▶ _Quoted passage_:
▽

The artificial intelligence arms race requires infrastructure at a scale that strains the imagination. Data centres the size of small towns. Power infrastructure measured in gigawatts. Cooling systems, fibre networks, GPU clusters costing tens of thousands of dollars per unit. JP Morgan estimates that $5.3 trillion will be needed to support AI infrastructure development through 2030. The hyperscalers - Meta, Microsoft, Google, Amazon - are spending at a rate that dwarfs anything seen in previous technology cycles. And increasingly, they are turning to private credit to fund it.
The logic is straightforward. Public bond markets can absorb large issuances, but they are slow, regulated, and put debt visibly on the balance sheet for every analyst and shareholder to scrutinise. Private credit offers something different: speed, flexibility, bespoke structuring, and crucially, the ability to finance assets through special purpose vehicles that keep the borrowing off the parent company's headline accounts. For a hyperscaler managing analyst expectations while simultaneously spending hundreds of billions on infrastructure, that discretion has real value.
The deal that crystallised this dynamic was struck in 2025, when Meta created a special purpose vehicle to finance its Hyperion data centre campus in Louisiana - the largest private credit transaction ever recorded. Blue Owl Capital led a consortium providing $27 billion in debt alongside $3 billion in equity. A single transaction. One data centre campus. Twenty-seven billion dollars in private credit. Nearly $200 billion in total debt was raised for data centre development across the market in 2025 alone — a 57 percent increase on the prior year.

△

▶ _Data excerpt_:
▽

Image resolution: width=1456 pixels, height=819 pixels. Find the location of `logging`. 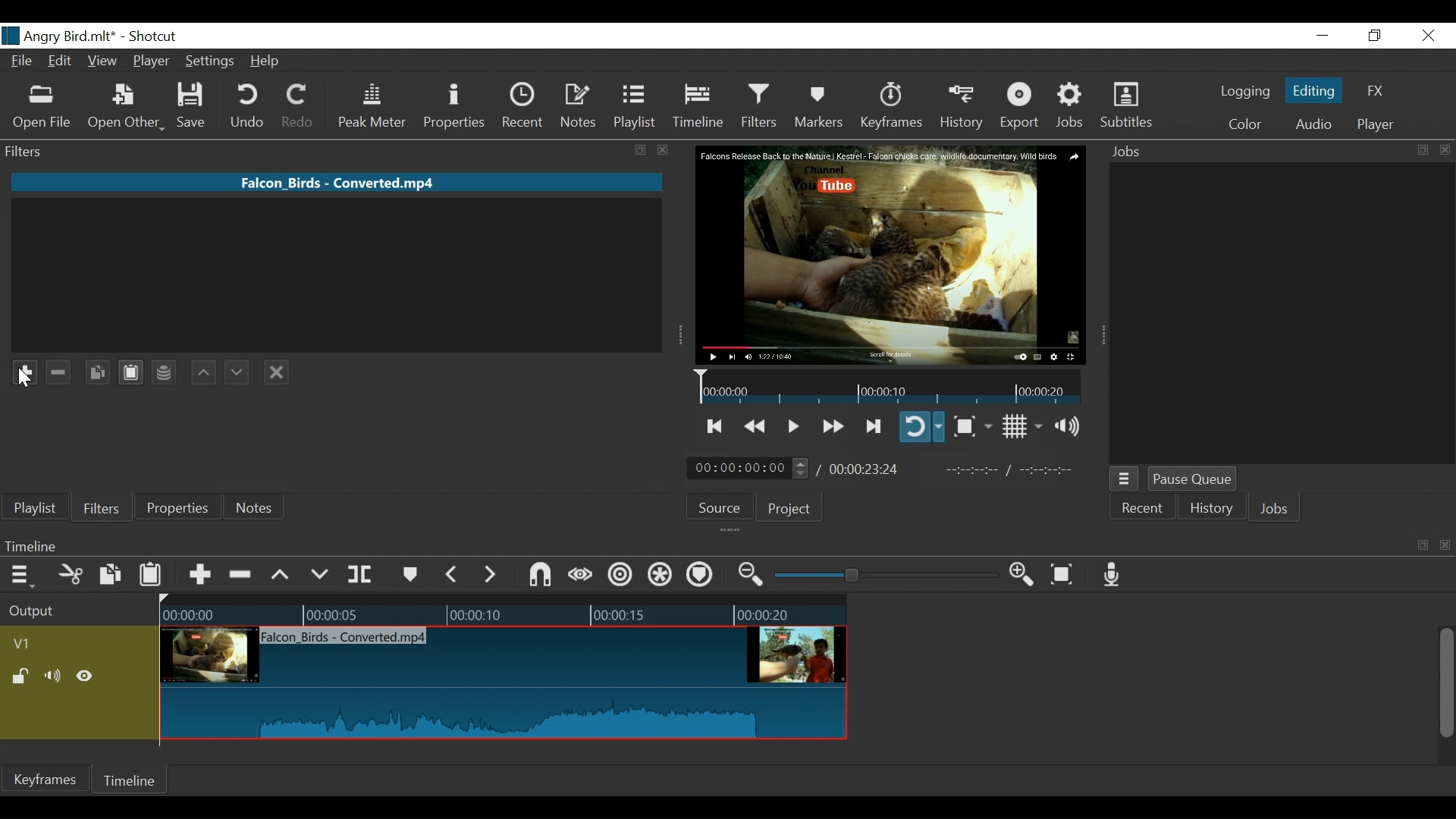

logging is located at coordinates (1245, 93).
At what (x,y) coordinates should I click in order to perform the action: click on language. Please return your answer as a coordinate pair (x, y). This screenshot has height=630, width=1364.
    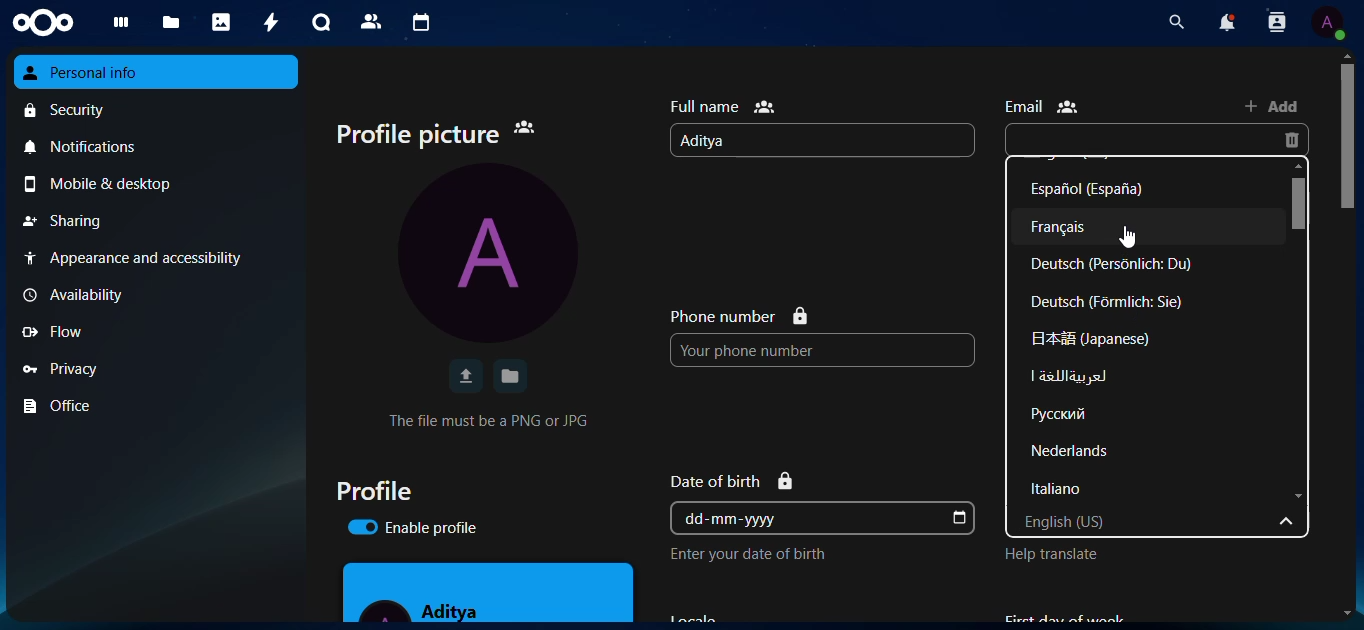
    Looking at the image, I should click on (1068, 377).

△

▶ _Required work_: According to the passage on financing AI infrastructure, which firm led the consortium that lent money for Meta's Hyperion campus in Louisiana?

▶ _Correct response_: Blue Owl Capital led the consortium.